Why haven’t we yet found an antidote to mindless meetings? Maybe we’re not looking in the right place.
The image of an ego-tripping narcissistic boss is fading fast. In its place is a leader who knows the importance of soft skills, like cultivating positive cultures and actively seeking team input. But we’re not there yet.
“In the West, we have this idea of a genius being an individual, sitting alone, and having this bolt of insight in their head,” the Dalai Lama’s main English interpreter Thupten Jinpa told me in a recent interview. “In the traditional Tibetan context, the greatest insights are really seen as emerging in the context of dialogical relationship. Two or three brains is better than one single individual toughing it out.”
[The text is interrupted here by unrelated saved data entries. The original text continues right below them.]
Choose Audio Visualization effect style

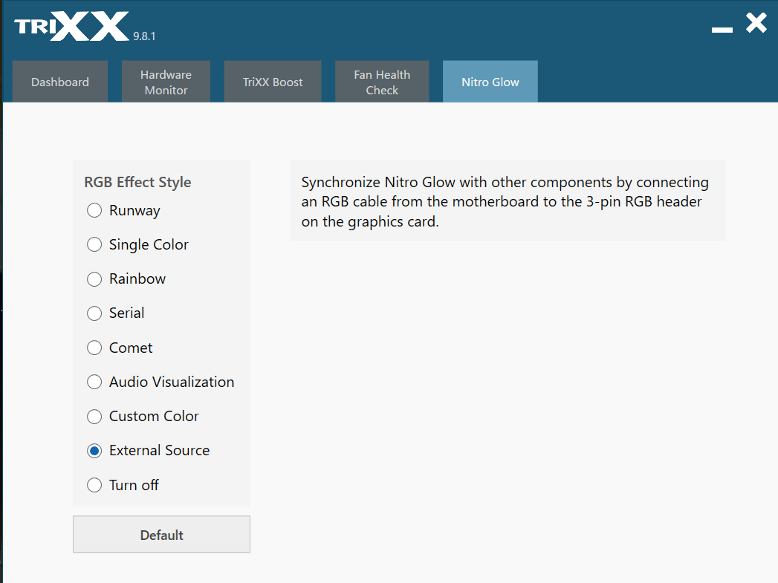tap(94, 382)
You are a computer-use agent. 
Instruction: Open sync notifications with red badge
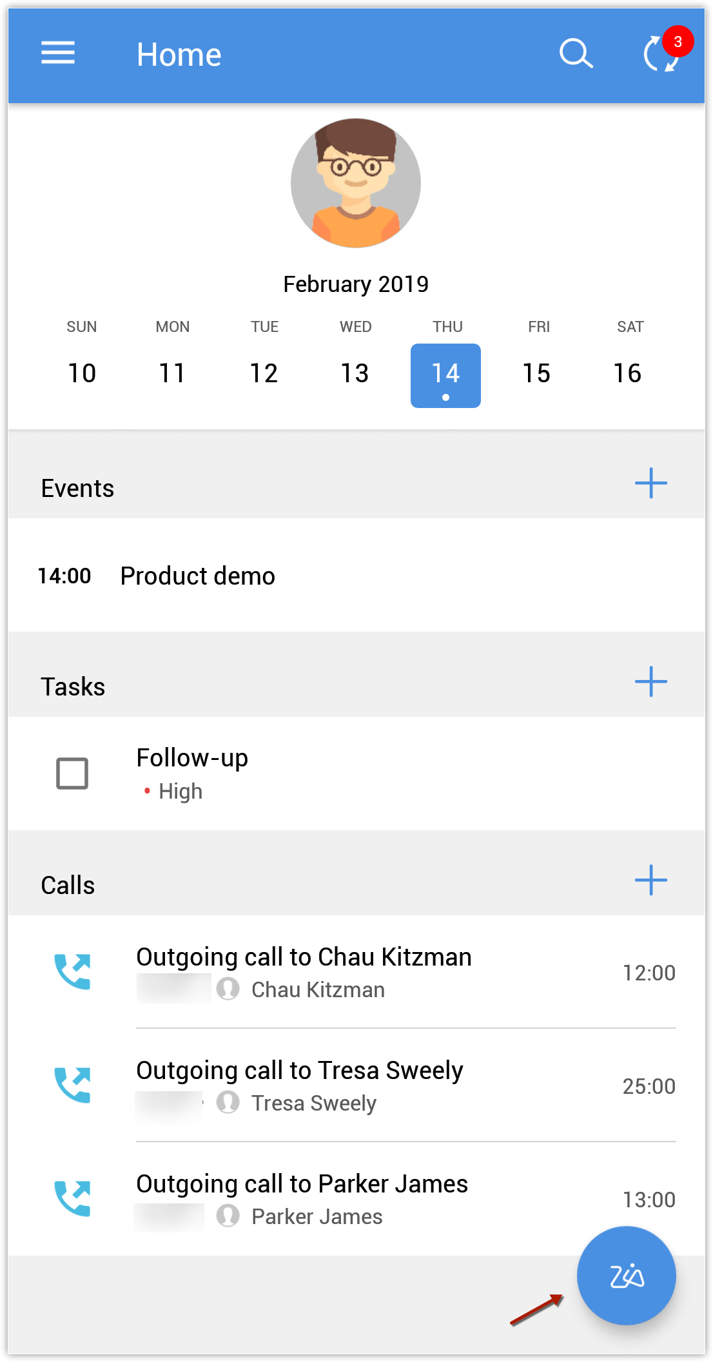[x=662, y=54]
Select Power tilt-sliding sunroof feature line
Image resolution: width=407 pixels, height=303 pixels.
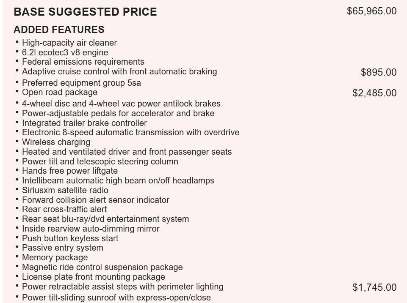(x=116, y=297)
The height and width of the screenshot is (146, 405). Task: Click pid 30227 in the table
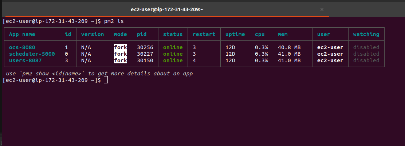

That’s the kind of wisdom you get from soft-skilled scholars brought up in the tradition of Buddhist debate.
Buddhist debate is physical. It involves standing, hand-clapping, and shouting. It is a far cry from podiums and spotlights. But the objective of this debate is not to win; it is to arrive at the truth.
Arriving at the truth is done through a series of pointed questions with the goal of highlighting alternate possibilities to previously held truths. At the start of a debate, two participants engage in conversation. One asks questions and one answers. As the debate unfurls, observers become active participants and teams slowly begin to form.
Even though each side can have a handful of team members, this isn’t a free-for-all. It’s not a show of egos. The two participants that began the debate are the only ones to speak—but they do so after conversing with their respective teams members. Debaters only approach one topic during a debate in order to remain mindful and retain intention.
The interesting outcome of Buddhist debate is how quickly an assumption can be disproved, how new and clearer perspectives emerge, and how fast problems can be solved. This productivity and clarity is what we need to harness in boardrooms.
Arriving at truth takes work—and practice. Learning to let go of long-held beliefs and personal or political agendas won’t happen overnight. We won’t wake up and become better team players. But we can start on that path by drawing some key elements from Buddhist debate.
These elements include:
It’s important to explore the concept of “not taking it personally” while adapting these tactics and as a corporate culture foundation. In order to share basic ideas, people should “learn not to take personally the views that they are proposing so that critique of that view is not taken personally,” Jinpa advises.
He also warns that “people do need to get used to having their views ripped apart without feeling like they’re being personally attacked. That’s an experience you have to learn.”
It’s hanging your ego out to dry (rinse, and repeat). It’s a valuable lesson, but getting comfortable with corporate mindfulness tactics does take practice.
Prakash Raman is a senior consultant of executive development at LinkedIn. He trains the trainers and is always looking for ways to increase efficiency and build strong cultural standards. Prakash has ventured into the mindfulness sphere before.
He’s tried setting a meeting intention, checking in with teams on an emotional level, and quick meditations. But none of that felt quite right at first.
“Each time it has felt weird initially,” he reflected in an interview. And it is weird. Asking teams to meditate or set intentions is foreign. After a few tries with the same team, Raman notes that it becomes increasingly “less weird.” He’s also found that discussion emotions and taking a few minutes prior to a meeting to set intentions can increase meeting productivity.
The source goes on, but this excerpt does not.